### [SOAL SINGKAT]
Salin ulang seluruh teks tentang UU ITE tanpa mengubah satu kata atau tanda baca pun.

### [BAGIAN TEKS]
--

Pemerintah minta dikritik, tapi ancaman kriminalisasi UU ITE masih di depan mata. Meski Presiden @jokowi sudah meminta @DPR_RI merevisi sejumlah pasal karet dan @DivHumas_Polri membuat aturan penafsiran #UUITE, ini tidak boleh jadi jargon belaka.
Pada 15 Februari 2021, Jokowi minta polisi lebih selektif menangani kasus UU ITE.
Faktanya, UU ITE sudah tujuh kali digugat ke Mahkamah Konstitusi!
Pasal 27 (3) yang mengatur pencemaran nama baik adalah pasal yang paling banyak digugat, tapi gugatan belum pernah berhasil.
Apa masalah di UU ITE?
Ada setidaknya tiga pasal bermasalah dalam UU ITE yang paling banyak digunakan sebagai dasar pelaporan untuk mengkriminalisasi kebebasan berekspresi.
Pertama, pasal 27 (3) tentang pencemaran nama baik.
Pasal ini bisa sangat subjektif tafsirannya. Ketentuan 'penghinaan dan/atau pencemaran nama baik' bisa menimbulkan penafsiran bermacam-macam karena tidak ada ukuran objektif yang dimaksud secara jelas.

--

### [MATERI YANG DISEDIAKAN]
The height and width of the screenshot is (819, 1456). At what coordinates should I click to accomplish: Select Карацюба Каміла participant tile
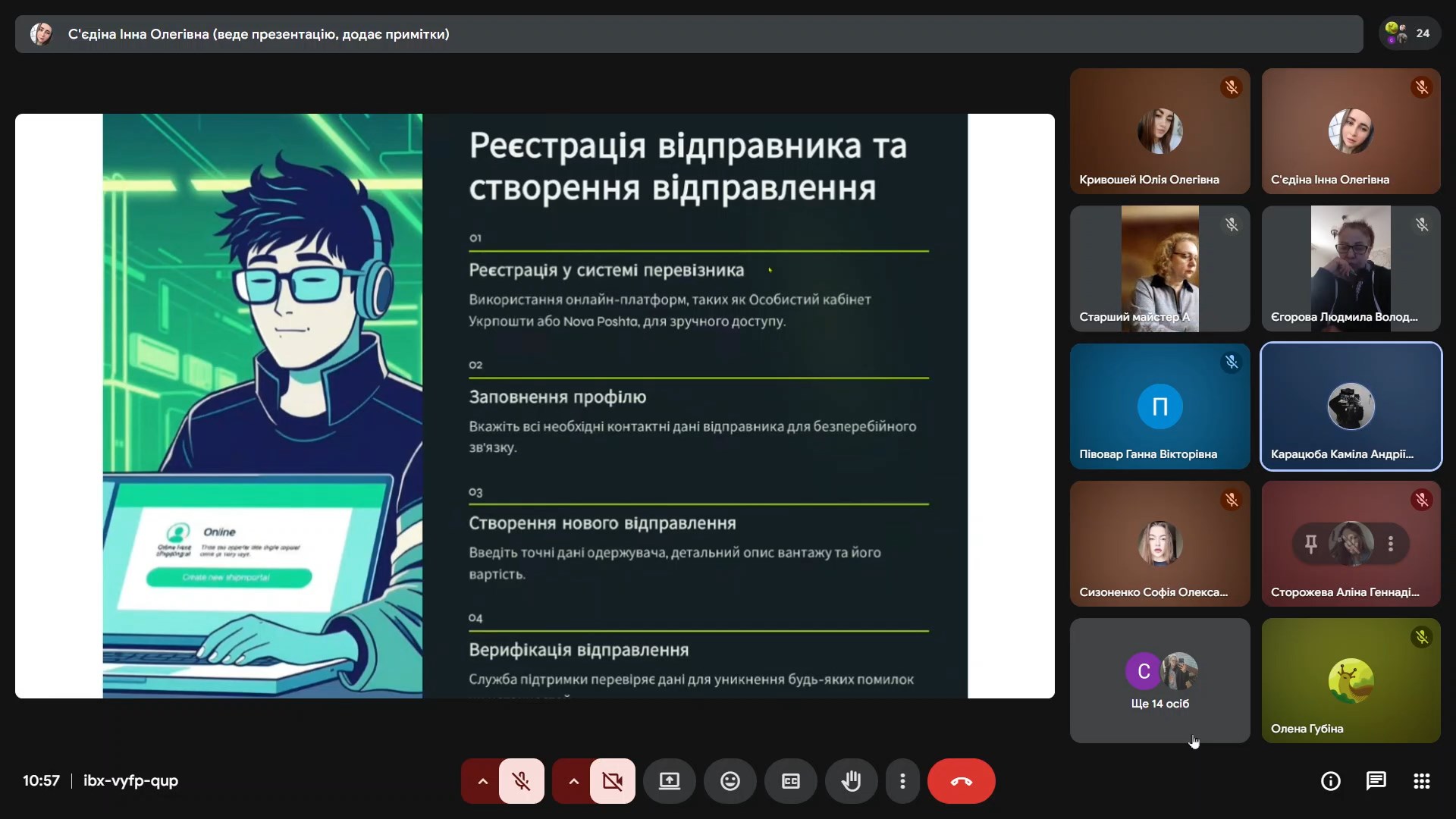tap(1351, 406)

--

### [HASIL TUGAS]
Pemerintah minta dikritik, tapi ancaman kriminalisasi UU ITE masih di depan mata. Meski Presiden @jokowi sudah meminta @DPR_RI merevisi sejumlah pasal karet dan @DivHumas_Polri membuat aturan penafsiran #UUITE, ini tidak boleh jadi jargon belaka.
Pada 15 Februari 2021, Jokowi minta polisi lebih selektif menangani kasus UU ITE.
Faktanya, UU ITE sudah tujuh kali digugat ke Mahkamah Konstitusi!
Pasal 27 (3) yang mengatur pencemaran nama baik adalah pasal yang paling banyak digugat, tapi gugatan belum pernah berhasil.
Apa masalah di UU ITE?
Ada setidaknya tiga pasal bermasalah dalam UU ITE yang paling banyak digunakan sebagai dasar pelaporan untuk mengkriminalisasi kebebasan berekspresi.
Pertama, pasal 27 (3) tentang pencemaran nama baik.
Pasal ini bisa sangat subjektif tafsirannya. Ketentuan 'penghinaan dan/atau pencemaran nama baik' bisa menimbulkan penafsiran bermacam-macam karena tidak ada ukuran objektif yang dimaksud secara jelas.